Figure 4: Acceptance heterogeneity on five benchmarks: mean acceptance rates for PLD (spine) and TR (branch) tokens, indicating a persistent multi-fold gap.

Synergy analysis shows that the "spine continuation" path—obtained only by the anisotropic layout—contributes up to 44% of accepted tokens on certain tasks, validating the structural argument. The advantage of Goose persists across all tested models and data distributions.

Practical and Theoretical Implications

The main practical impact of Goose is to provide an efficient, training-free speculative decoding routine applicable to any LLM, regardless of whether auxiliary draft models or feature-based heads are available. This makes Goose particularly suitable in deployment scenarios where retraining, fine-tuning, or architectural modification is infeasible.

Theoretically, the work:

Demonstrates that topology optimization for verification trees is fundamentally a function of source acceptance heterogeneity, not just resource allocation or position.
Establishes strict dominance (in expected accepted tokens per call) of anisotropic over isotropic/monolithic strategies, generalizing prior work.
Suggests that further exploiting source diversity (e.g., more than two token sources with distinct quality) can yield even greater gains—an open avenue for future research.

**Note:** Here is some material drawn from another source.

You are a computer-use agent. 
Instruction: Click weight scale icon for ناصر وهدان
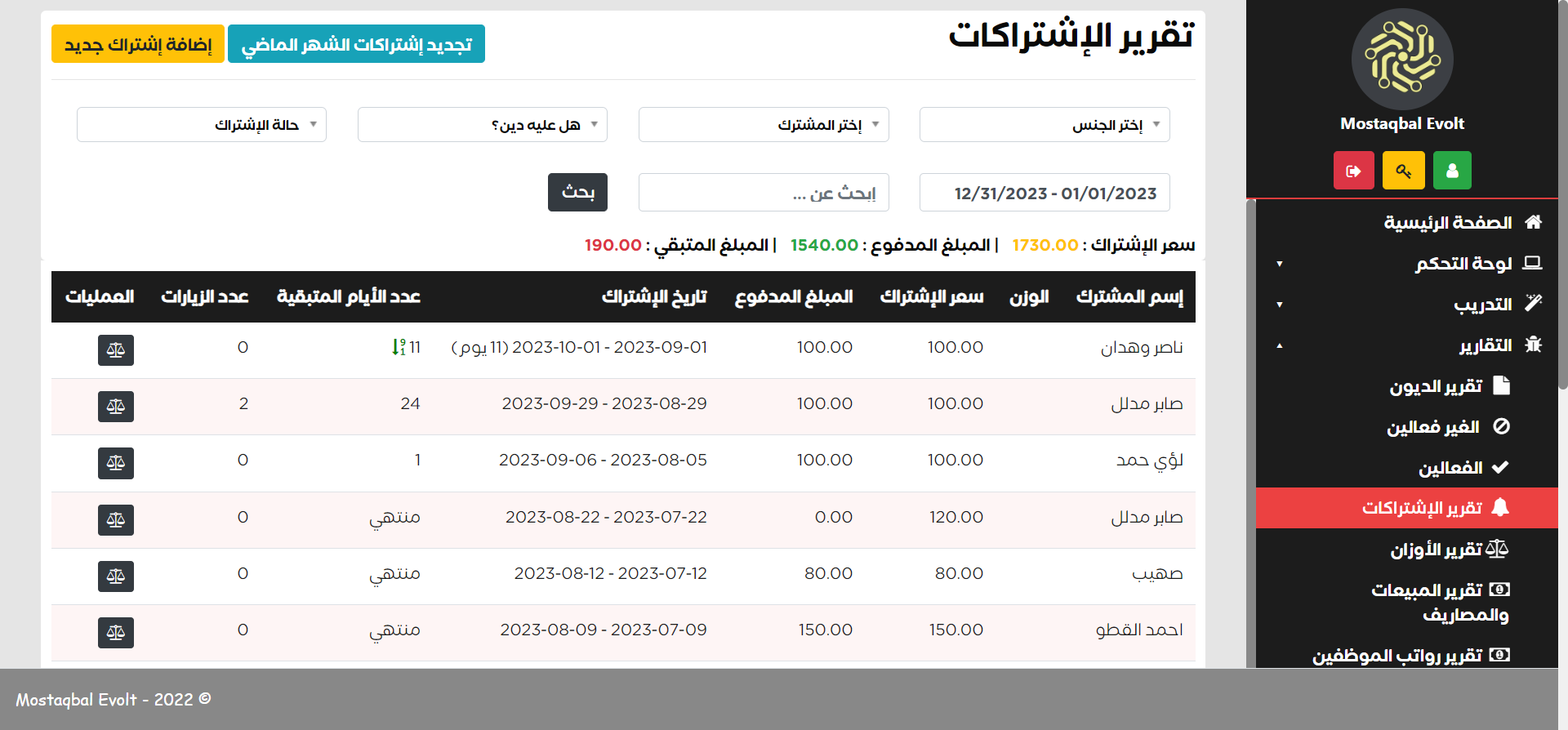[116, 350]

Limitations include the focus on batch=1 inference and the assumption of greedy decoding; extensions to batched settings, stochastic sampling, and very large vocabularies may require additional system-side and algorithmic refinements.

Conclusion

Goose introduces an acceptance-heterogeneity-aware framework for training-free speculative decoding in LLMs, leveraging a provably optimal anisotropic tree topology that fuses context-matched (PLD) and transition-based (TR) candidates. Adaptive topology selection and branch allocation ensure that Goose strictly maintains or improves upon the yield of any standalone source, with empirical wall-clock speedups of up to 4.3x and consistent superiority to prior training-free baselines. The approach is robust across models and task types, and the theoretical results motivate further study of multi-source, structure-aware drafting in autoregressive inference acceleration.

Figure 5: Per-dataset $p_t$ 0 grouped by Goose’s source affinity and robustness: strong gains are observed across all settings, with coherence between acceptance heterogeneity and performance.